# Which is the best marine BBQ?



## Grigrigrigoris (Jan 11, 2002)

I was thinking of buying a Magma 2 party size BBQ but then I read in some reviews in the US boats site that it burns the steaks because the regulator can not be adjusted to a very low setting. Any other proposals?

thanks

Grigoris


----------



## RichardElliott (Sep 24, 2001)

*Barbecue*

I would avoid the round kettle types and choose a rectangular - better heat distribution. I replaced a magma kettle with a Dickinson Sea B Cue and love it. I use it both rail mounted and it has feet that can sit on the cockpit seats (Nice in marinas that prohibit open fire barbecues).


----------



## sailingdog (Mar 19, 2006)

The rectangular ones are also easier to cook on, have dual burners, so one side can be set a different temperature than the other, generally have more usable surface area and more even cooking temperatures IMHO.


----------



## Denr (Feb 7, 2001)

Force 10 from Naverone


----------



## Sialia (Feb 14, 2006)

*The best BBQ*

I had the same problem with the Magma. I had good success with the force 10.


----------



## Grigrigrigoris (Jan 11, 2002)

Gentlemen,

Thank you for your answers. It appears that Force 10 is the way to go. The only problem is that it is not easy to find them in Europe. European yachtsmen do not use marine BBQs and this is the way that I recognize US boats in Europe (except the flag): from the marine BBQs!

regards

Grigoris


----------



## marinedtcomRob (Oct 26, 2005)

*Force 10 shipping to Europe*

Grigoris,

We have shipped these to Europe before. Go ahead and put an order in, with or without a credit card and we will get you a quote on shipping for your approval. Once you see the shipping quote you can decide whether you want to cancel or proceed. You should be able to find the Force 10 and accessory mounts at this link.

http://shop.sailnet.com/index.php/cPath/93_94

Rob Proctor, CEO
SailNet.com


----------



## foxglove (Dec 27, 2002)

*Force 10 was trouble for me*

I once had a force 10 propane grill on my stern rail. The flame went out frequently and I could never tell, on a sunny day, if it was still lit. I threw away more money from wasted food than I paid for the grill. I presented my problem to the sales staff at an Annapolis Sailboat show. They could not have been less interested in my problem. Indignant, in fact, that I would dare criticize their product. I would never have another Force 10 product.


----------



## RodSheaffer (Jan 15, 2003)

There is a set screw under the little stiker on the on off knob. You may have to adjust it to up your gas flow. Rod spiritoday28


----------



## capn_dave (Feb 17, 2000)

* [Work request A]:
Translate this sentence from the marine barbecue thread into Spanish: "I threw away more money from wasted food than I paid for the grill."
* [Work request B]:
Repeat the stretch of the marine barbecue thread from "I once had a" through "Force 10 product.".
* [Work request C]:
In the marine barbecue thread, which grill did RichardElliott get to replace his Magma kettle?

* [Source material]:
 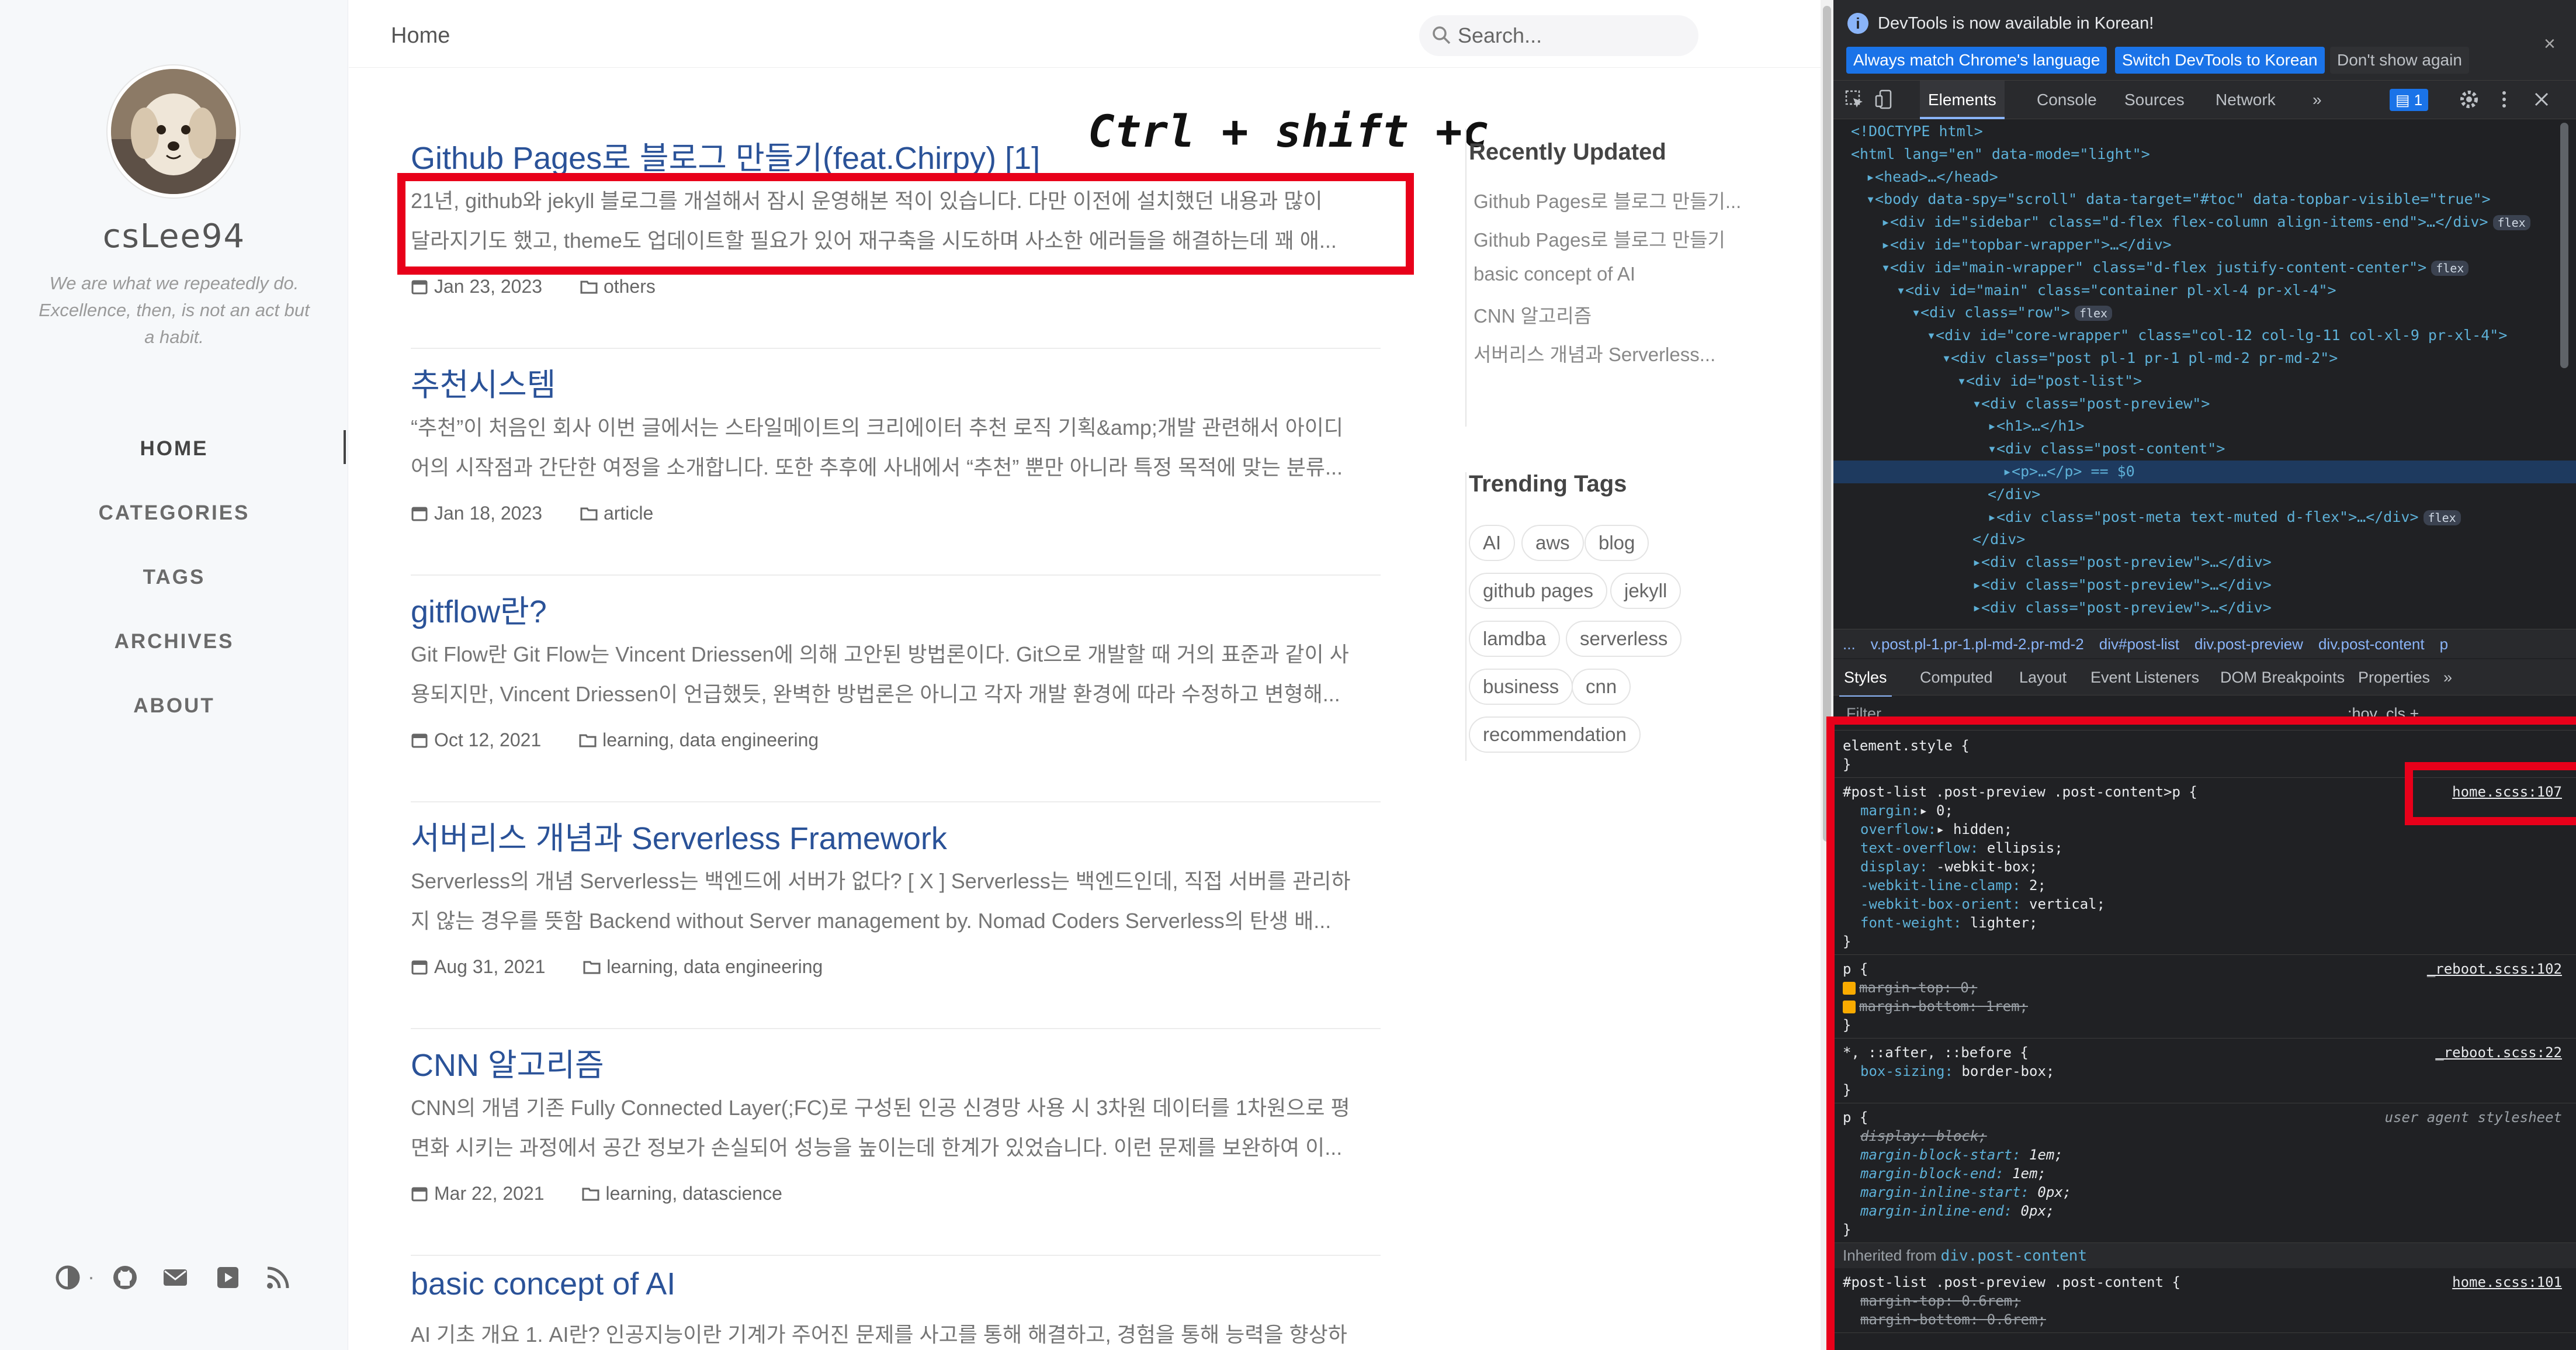 I want to click on switch-korean-button: Switch DevTools to Korean, so click(x=2220, y=60).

* [Answer A]:
Tiré más dinero en comida desperdiciada de lo que pagué por la parrilla.

* [Answer B]:
I once had a force 10 propane grill on my stern rail. The flame went out frequently and I could never tell, on a sunny day, if it was still lit. I threw away more money from wasted food than I paid for the grill. I presented my problem to the sales staff at an Annapolis Sailboat show. They could not have been less interested in my problem. Indignant, in fact, that I would dare criticize their product. I would never have another Force 10 product.

* [Answer C]:
A Dickinson Sea B Cue.